La Argentina atraviesa un brote sin precedentes de Sífilis: en 2024 se registraron 36.917 casos, y en las primeras 44 semanas de 2025 ya suman 36.702, casi igualando el número del año anterior.
La mayor parte de los contagios afecta a personas jóvenes: el 76 % corresponde a quienes tienen entre 15 y 39 años, con picos en el grupo de 20 a 24 años.

El fenómeno no comenzó ayer: la tasa nacional pasó de 56,1 por cada 100.000 habitantes en 2019 a 93 en 2024 —un salto del 65,8 % en cinco años.

Por qué se disparan los contagios

Especialistas y autoridades advierten que no hay una causa única: la combinación de factores incluye un uso más relajado del preservativo, dificultades de acceso al sistema de salud, subregistro de síntomas —muchas veces leves o invisibles— y demoras para realizar diagnósticos.
Además, las desigualdades sociales entorpecen la detección temprana: en sectores vulnerables, la falta de orientación e infraestructura sanitaria hace que muchos casos pasen sin ser tratados.

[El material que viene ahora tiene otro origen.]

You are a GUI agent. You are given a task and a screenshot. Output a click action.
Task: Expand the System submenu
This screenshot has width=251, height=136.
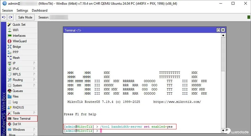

Riesgos y desafíos sanitarios

La sífilis no tratada puede derivar en complicaciones graves: aumenta la posibilidad de contagio de VIH, y en embarazadas eleva el riesgo de problemas fetales o partos con complicaciones.
Para frenar el avance, los expertos reclaman un refuerzo urgente de políticas de prevención: testeos accesibles, campañas de educación sexual sin estigma y distribución gratuita de preservativos.

Qué hace el sistema sanitario

El Ministerio de Salud de la Nación activó nuevas estrategias: actualizó los protocolos de diagnóstico, distribuye pruebas rápidas donde hay más casos y capacita al personal de salud para detectar infecciones de forma ágil.
Organizaciones civiles como AHF Argentina y Fundación Huésped colaboran con campañas de concientización y promueven el acceso gratuito a tests, especialmente en jóvenes y comunidades vulnerables.